2010/11 La vallée de Qadisha

20/12/2010

Liban Patrimoine

qadisha_site.jpgLa vallée de Qadisha possède un patrimoine naturel, culturel et spirituel remarquable. Elle est inscrite sur la liste du Patrimoine mondial. Une opportunité pour un développement durable de la région.

Entourée de versants abrupts, la vallée de Qadisha a été longtemps un lieu de refuge et de méditation. Parmi les 29 grottes naturellement creusées dans les versants, certaines ont été utilisées, il y a plus de 3000 ans, comme abris ou tombes. À partir du VIIe siècle, elles furent un refuge pour les premiers maronites qui fuyaient les persécutions religieuses, avant de servir d’ermitage aux moines en quête de solitude et de méditation. La vallée devait devenir, à partir du XVe siècle, le siège du patriarcat maronite et le rester pendant 400 ans. La forte concentration de monastères (4 principaux: monastère de Qannoubine, le plus ancien, le monastère de Quzhaya, le monastère de Mar Lichaa et le monastère de Notre-Dame de Hauqqa) et d’ermitages rupestres ont contribué au fil du temps à donner à la vallée un caractère sacré. Tout autour des grottes et des monastères, les moines et les ermites avaient aménagé des terrasses pour cultiver l’olivier, la vigne et les céréales et subvenir à leurs besoins. Ce paysage culturel vivant, d’une valeur universelle exceptionnelle, ainsi que l’importante diversité biologique qu’elle abrite, ont conféré à la vallée une valeur ajoutée culturelle et naturelle. La vallée a été inscrite, le 2 décembre 1998, sur la liste du Patrimoine de l’Unesco.

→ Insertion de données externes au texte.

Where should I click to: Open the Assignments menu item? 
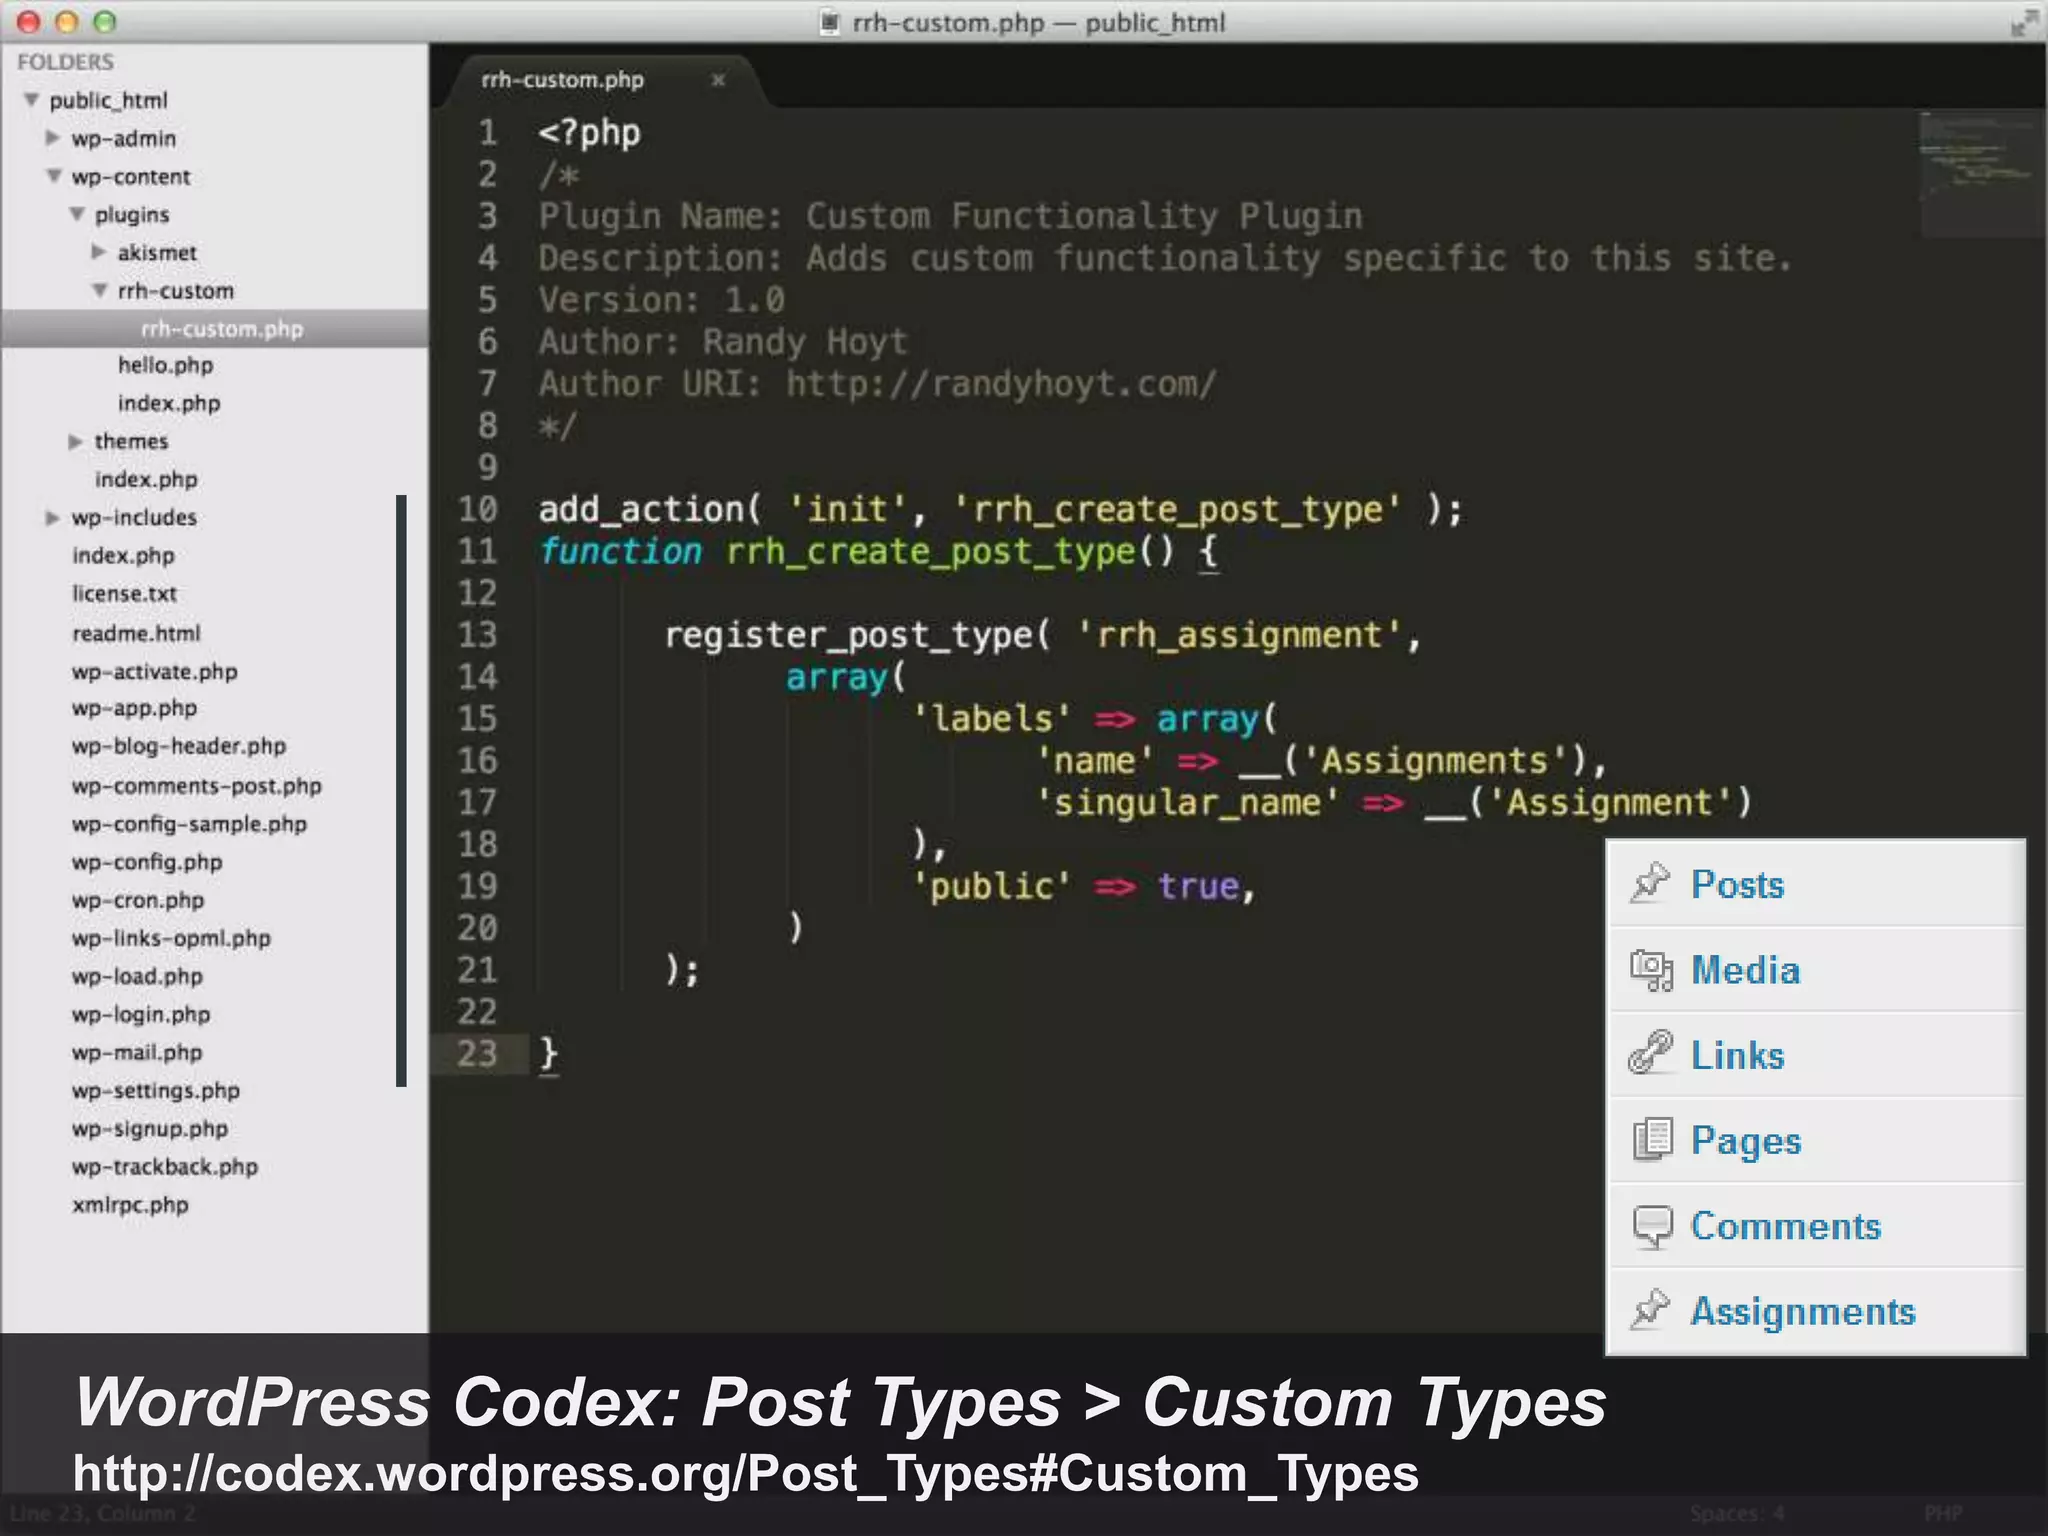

Malheureusement, depuis le classement, aucune action concrète n’a été entreprise pour protéger le lieu.

                                                                                       

Un patrimoine à préserver sans plus tarder

On déplore la dégradation du paysagede la vallée: constructions anarchiques, extension de restaurants, pollution visuelle croissante (dépôts sauvages d’immondices), rejet des eaux usées. Des véhicules tout terrain sillonnent les sentiers pédestres. Les touristes ne respectent pas le caractère sacré des lieux. Le site pourrait être bientôt rayé de la liste du Patrimoine .

Riyad Keyrouz, architecte et directeur exécutif de «La communauté pour la sauvegarde de la vallée de Qadisha* » assure que l’association travaille avec les ministères de la Culture et de l’Environnement pour sauvegarder le site. « Les habitants de la région doivent réaliser que la Qadisha est avant tout un haut lieu de prière et de pèlerinage. C’est un paysage naturel vivant qui doit continuer à exister selon sa propre identité. Toute activité, tout développement qui ne tient pas compte de cette dimension spirituelle mènerait à sa destruction.» Une campagne d’information et de mobilisation doit donc s’organiser pour faire comprendre à la population locale l’importance de ce patrimoine et la nécessité de le protéger.

« En dynamisant les acquis du territoire et en optant pour un développement durable de la région, on pourrait améliorer les conditions de vie des habitants de la vallée tout en préservant ce lieux.» ajoute M. Keyrouz. Ainsi, le développement de l’agriculture traditionnelle biologique permettrait une reprise de la vie quotidienne dans la vallée. Elle pourrait offrir des opportunités à l’essor du tourisme en fournissant des produits locaux. Encourager les activités écotouristiques et le tourisme réfléchi et responsable permettrait de préserver le milieu naturel tout en participant à la dynamisation de l’économie locale par la participation des familles aux différentes activités : accueil, hébergement, restauration, artisanat local…

 

* La Communauté regroupe des ONG et les propriétaires de terrains dans la vallée : Église maronite, municipalités et particuliers.